Auch hierzu ist schon viel gesagt worden.
Die Antwort des katholischen, alten Schulkatechismus ist klassisch und für mich von ewiger Wahrheit: „Wir sind auf Erden, um Gott zu erkennen, ihn zu lieben, ihm zu dienen und dadurch bei ihm auf ewig glücklich zu werden."
Die klassische Antike, die zum Teil schon eine sehr fortschrittliche Philosophie hatte, die aber um die christliche Aufklärung noch nicht wissen konnte, gab freilich andere Antworten.

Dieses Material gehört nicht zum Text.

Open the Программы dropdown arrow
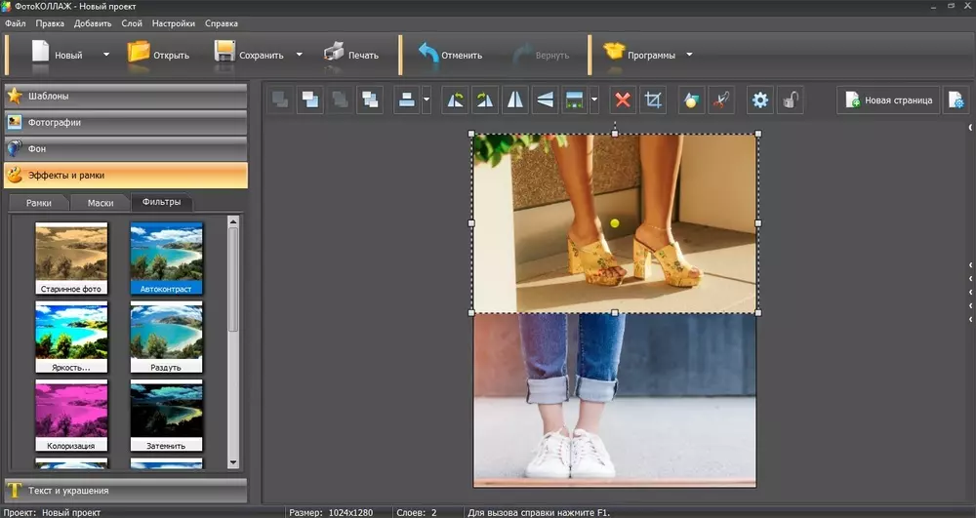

Meist hatte die Frage nach dem Lebenssinn etwas mit persönlicher Größe in körperlicher und geistiger Hinsicht zu tun.
Größe zeigte sich dann nach außen in einer großherzigen Gesinnung der Mitarbeit gegenüber der Gesellschaft.

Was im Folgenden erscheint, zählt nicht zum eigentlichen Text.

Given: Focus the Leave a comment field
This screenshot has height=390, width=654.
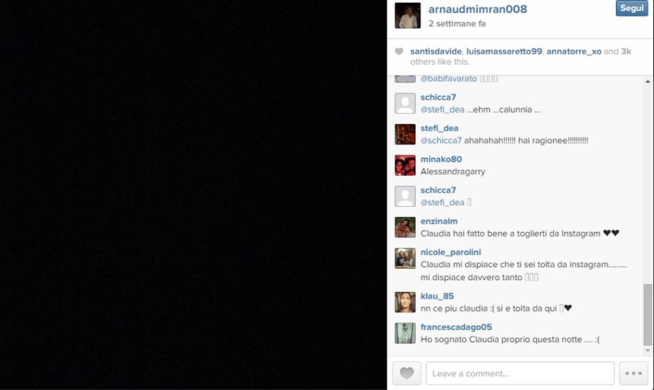Looking at the screenshot, I should pos(520,373).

Wahrscheinlich kann man in der heutigen, westlichen Welt eine etwas andere Antwort erwarten. Ein gutes Leben scheint in der derzeitigen Moderne so etwas zu bedeuten, wie möglichst lange und viele angenehme Zustände zu erleben. Schmerzvermeidung und Lustgewinn schieben sich in den Vordergrund. Bei vielen Menschen scheinen sich die Wünsche auf sinnliches Erleben, auf Lust zu konzentrieren. Besonders „Sex haben", gilt als eine Art Therapie und Medizin fürs Seelische.

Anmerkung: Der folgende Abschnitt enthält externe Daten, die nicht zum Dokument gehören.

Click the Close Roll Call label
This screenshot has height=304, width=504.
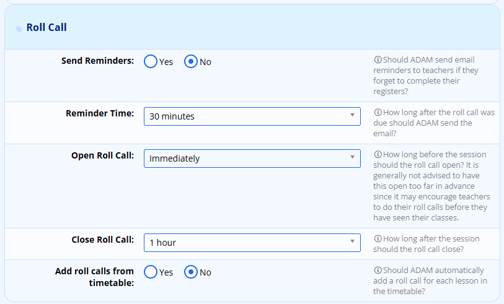click(103, 239)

„Sex haben" ist überhaupt ein ganz neues Wort und scheint eher in die Richtung Spaß für den Einelnen, als auf tiefe, gemeinsame Freude einer stabilen Beziehung hinaus zu laufen.
Wenn die Dinge sich so entwickeln, verschieben sich sowohl das Menschenbild, als auch das Bild von der Welt und dem Sinn des menschlichen Lebens. Christlich gesehen ist ein solcher Standpunkt nicht zu halten. Der Christ rechnet ja mit Gott. Das zu tun, kann von Nichtchristen nicht verlangt werden. Mit Gott als Ursprung und Ziel jeden Lebens zu rechnen, bestimmt jedoch die gesamte Weise des Menschen, auf sich selbst, die Welt und sein Leben zu sehen und zu achten. An diesem Punkt scheiden sich die Geister.